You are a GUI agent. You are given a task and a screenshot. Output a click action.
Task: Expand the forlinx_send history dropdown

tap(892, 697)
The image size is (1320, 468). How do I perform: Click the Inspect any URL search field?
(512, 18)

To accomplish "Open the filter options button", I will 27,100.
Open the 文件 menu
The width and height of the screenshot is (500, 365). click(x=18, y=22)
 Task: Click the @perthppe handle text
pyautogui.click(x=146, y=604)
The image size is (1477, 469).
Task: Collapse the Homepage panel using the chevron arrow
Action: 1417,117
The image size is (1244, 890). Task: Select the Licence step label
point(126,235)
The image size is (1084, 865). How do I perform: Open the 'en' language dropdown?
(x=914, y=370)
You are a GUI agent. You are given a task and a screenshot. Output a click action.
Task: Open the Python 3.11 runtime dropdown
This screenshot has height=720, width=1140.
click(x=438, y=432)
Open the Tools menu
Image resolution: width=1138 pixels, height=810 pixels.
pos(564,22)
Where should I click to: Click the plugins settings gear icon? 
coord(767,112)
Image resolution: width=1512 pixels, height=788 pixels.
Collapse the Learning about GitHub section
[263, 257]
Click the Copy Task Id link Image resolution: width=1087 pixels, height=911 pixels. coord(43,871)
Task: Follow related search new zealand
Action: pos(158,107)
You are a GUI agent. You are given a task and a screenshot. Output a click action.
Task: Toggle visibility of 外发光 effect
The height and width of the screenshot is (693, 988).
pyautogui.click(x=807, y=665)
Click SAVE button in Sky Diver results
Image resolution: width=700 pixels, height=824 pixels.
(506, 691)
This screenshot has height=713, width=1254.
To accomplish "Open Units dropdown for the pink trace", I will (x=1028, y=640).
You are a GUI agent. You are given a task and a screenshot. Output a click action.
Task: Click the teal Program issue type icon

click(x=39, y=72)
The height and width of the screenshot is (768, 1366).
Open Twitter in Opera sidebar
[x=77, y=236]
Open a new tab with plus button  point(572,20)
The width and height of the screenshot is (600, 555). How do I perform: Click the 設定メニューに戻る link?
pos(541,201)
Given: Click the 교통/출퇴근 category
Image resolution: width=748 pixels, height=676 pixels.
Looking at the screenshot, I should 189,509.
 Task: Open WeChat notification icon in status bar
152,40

※ ※ ※

▶ _Your assignment_
Quote the lines of the listing above that run from the line with "Collapse the Learning about GitHub section" through its last line, both included, and nothing else.

▶ _Task solution_
Collapse the Learning about GitHub section
[263, 257]
Click the Copy Task Id link Image resolution: width=1087 pixels, height=911 pixels. coord(43,871)
Task: Follow related search new zealand
Action: pos(158,107)
You are a GUI agent. You are given a task and a screenshot. Output a click action.
Task: Toggle visibility of 外发光 effect
The height and width of the screenshot is (693, 988).
pyautogui.click(x=807, y=665)
Click SAVE button in Sky Diver results
Image resolution: width=700 pixels, height=824 pixels.
(506, 691)
This screenshot has height=713, width=1254.
To accomplish "Open Units dropdown for the pink trace", I will (x=1028, y=640).
You are a GUI agent. You are given a task and a screenshot. Output a click action.
Task: Click the teal Program issue type icon

click(x=39, y=72)
The height and width of the screenshot is (768, 1366).
Open Twitter in Opera sidebar
[x=77, y=236]
Open a new tab with plus button  point(572,20)
The width and height of the screenshot is (600, 555). How do I perform: Click the 設定メニューに戻る link?
pos(541,201)
Given: Click the 교통/출퇴근 category
Image resolution: width=748 pixels, height=676 pixels.
Looking at the screenshot, I should 189,509.
 Task: Open WeChat notification icon in status bar
152,40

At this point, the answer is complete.